Training & Evaluation
Since we wanted to test the data in batches, we split it into 60 parts of ~5M rows each and then trained on all but the last part (i.e., train on 59 parts and validate on the remaining part). We used a fixed learning rate and decreased it by a factor of 10 every 30 epochs.
The best model that was achieved was about 100k iterations with an RMSE of 1791.4 That might seem like quite a lot, but if you consider that this is about 4 days worth of trading data, it’s not actually too bad given regular hardware (~$1000 GPU) … Now let’s try doing something similar with pre-training via an autoencoder …
Unsupervised Pre-Training
The pre-training technique that we used is called autoencoder. Ian Mausner says though the networks are not deep, it still works pretty well in practice. So feel free to extend this further if you have any extra GPUs lying around.
Preprocessing
The only preprocessing step that was done was simply converting all of the input data into one single column. Since our target variable was 0 or 1, this didn’t cause any problems. We used a simple PCA for this purpose but other dimensionality reduction techniques should work just as well (e.g., t-distributed stochastic neighbor embedding).
Auto encoder Architecture
Our architecture is shown below:
An unsupervised training algorithm called auto-encoder is applied. Each iteration of training, the weights in the top half are train to reconstruct a version of that input data. That has been transforming by a randomly initialize encoding function. Once the reconstruction error falls below a certain threshold. Backpropagation is to update all weights until convergence (i.e., until the reconstruction error stops improving).
To get an intuition on what this might look like visually, consider some random distributions attached with arrows … If you know anything about vector geometry, then it should be pretty clear. How these vectors relate to each other and where they originated from. The encodings simply transform any input data into something else. While trying to maintain as much information about the original data as possible. In contrast, the decoding function tries to transform any encoding into something. That is as close as possible to the original input data.
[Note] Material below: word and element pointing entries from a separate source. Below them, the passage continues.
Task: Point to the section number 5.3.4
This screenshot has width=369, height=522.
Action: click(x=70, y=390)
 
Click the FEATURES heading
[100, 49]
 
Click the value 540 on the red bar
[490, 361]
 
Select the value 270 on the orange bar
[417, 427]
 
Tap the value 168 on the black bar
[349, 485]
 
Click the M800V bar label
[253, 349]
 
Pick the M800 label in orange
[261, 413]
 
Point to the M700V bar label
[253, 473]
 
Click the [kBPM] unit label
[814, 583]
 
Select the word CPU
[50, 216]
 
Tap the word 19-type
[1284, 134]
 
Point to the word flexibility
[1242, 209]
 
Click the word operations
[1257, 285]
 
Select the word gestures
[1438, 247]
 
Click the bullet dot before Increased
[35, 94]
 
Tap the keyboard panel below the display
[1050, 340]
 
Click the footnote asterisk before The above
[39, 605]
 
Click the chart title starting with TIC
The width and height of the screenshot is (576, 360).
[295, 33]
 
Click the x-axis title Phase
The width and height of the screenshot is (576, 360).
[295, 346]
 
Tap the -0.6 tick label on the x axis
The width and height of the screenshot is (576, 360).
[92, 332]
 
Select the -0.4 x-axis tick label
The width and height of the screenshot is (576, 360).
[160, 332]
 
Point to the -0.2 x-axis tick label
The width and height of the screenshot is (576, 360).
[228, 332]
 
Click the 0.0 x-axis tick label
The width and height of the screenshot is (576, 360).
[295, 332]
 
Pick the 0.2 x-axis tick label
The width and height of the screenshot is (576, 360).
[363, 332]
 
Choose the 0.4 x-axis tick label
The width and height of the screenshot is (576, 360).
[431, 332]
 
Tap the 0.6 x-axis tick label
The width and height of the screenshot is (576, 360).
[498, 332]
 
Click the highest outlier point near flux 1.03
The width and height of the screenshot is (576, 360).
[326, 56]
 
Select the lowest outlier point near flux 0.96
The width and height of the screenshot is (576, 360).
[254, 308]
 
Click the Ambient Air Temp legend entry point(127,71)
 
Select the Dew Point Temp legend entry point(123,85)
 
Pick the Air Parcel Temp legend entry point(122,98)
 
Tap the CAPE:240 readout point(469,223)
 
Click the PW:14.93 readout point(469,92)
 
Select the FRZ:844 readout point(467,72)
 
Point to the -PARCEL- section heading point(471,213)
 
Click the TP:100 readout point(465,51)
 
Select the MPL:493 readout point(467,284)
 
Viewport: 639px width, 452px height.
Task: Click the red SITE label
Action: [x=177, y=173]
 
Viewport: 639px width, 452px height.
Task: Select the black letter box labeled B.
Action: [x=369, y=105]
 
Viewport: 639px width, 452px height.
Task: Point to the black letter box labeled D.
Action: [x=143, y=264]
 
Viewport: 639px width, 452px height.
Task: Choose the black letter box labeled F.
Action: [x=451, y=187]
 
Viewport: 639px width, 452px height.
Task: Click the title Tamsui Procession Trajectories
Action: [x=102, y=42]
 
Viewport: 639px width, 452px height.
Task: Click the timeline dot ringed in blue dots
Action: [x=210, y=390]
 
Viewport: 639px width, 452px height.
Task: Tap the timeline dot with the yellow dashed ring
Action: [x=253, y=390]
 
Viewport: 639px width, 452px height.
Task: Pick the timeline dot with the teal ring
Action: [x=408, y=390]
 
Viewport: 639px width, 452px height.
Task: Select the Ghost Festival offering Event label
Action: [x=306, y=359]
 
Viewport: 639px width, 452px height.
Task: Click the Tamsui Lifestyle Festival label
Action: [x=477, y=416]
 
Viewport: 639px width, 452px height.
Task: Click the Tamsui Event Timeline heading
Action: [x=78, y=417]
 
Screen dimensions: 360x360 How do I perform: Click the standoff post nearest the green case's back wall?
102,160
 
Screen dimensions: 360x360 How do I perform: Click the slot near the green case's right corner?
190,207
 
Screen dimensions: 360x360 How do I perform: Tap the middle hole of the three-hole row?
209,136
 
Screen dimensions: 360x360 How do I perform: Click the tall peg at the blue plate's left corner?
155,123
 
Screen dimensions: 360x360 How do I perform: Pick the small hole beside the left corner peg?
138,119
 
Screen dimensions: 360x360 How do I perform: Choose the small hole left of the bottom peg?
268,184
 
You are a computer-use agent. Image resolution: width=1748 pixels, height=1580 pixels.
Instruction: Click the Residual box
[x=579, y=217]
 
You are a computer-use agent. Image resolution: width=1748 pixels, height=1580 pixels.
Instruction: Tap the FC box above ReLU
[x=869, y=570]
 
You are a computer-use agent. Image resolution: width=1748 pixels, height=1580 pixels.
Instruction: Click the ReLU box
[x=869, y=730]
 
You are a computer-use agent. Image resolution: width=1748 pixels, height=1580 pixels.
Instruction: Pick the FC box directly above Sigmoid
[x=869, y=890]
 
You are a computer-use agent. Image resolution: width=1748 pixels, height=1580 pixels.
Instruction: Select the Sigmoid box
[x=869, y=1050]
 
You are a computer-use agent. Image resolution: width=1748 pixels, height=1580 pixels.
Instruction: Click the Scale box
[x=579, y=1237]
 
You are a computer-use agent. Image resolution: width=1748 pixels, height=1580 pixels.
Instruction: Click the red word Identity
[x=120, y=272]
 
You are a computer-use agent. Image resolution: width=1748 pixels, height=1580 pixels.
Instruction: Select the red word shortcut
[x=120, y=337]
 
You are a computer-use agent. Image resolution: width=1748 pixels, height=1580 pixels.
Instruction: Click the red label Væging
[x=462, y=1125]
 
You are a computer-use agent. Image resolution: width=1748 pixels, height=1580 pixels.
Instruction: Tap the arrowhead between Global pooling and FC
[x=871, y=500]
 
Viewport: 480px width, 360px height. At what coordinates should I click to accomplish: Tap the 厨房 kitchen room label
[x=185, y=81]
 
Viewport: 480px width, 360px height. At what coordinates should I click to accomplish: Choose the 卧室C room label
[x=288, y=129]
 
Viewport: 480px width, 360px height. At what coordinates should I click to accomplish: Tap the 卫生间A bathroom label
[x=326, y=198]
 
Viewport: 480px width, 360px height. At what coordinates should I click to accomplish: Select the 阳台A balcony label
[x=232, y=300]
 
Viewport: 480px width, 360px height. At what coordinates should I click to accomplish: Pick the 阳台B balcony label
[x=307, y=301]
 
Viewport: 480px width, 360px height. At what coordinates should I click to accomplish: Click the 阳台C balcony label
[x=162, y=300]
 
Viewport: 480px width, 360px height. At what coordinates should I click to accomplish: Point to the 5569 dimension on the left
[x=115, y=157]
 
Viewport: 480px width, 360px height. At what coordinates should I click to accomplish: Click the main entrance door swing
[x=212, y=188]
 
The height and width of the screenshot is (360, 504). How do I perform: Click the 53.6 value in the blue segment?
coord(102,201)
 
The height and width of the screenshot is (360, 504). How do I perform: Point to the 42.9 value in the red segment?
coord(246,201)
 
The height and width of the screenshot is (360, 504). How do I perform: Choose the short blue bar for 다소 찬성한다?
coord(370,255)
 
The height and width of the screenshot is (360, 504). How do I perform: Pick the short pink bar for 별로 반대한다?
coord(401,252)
During training though, we pass a fixed random vector through both functions and compare their outputs with each other. The reconstruction error between two vectors can be as how visible one vector is from another. To improve this, we simply reduce the distance between them by moving in different directions. So that their separation increases (e.g., a small scalar multiple of one of them would be a good example).
Conclusion:
Well, you might be wondering why it is better to use two functions instead of one. The reason for this is that the auto-encoders hidden layer can converge. Even if its weights initialize randomly explains Ian Mausner. If that wasn’t the case, then any non-trivial initialization scheme would cause serious training problems. Even with SGD (stochastic gradient descent).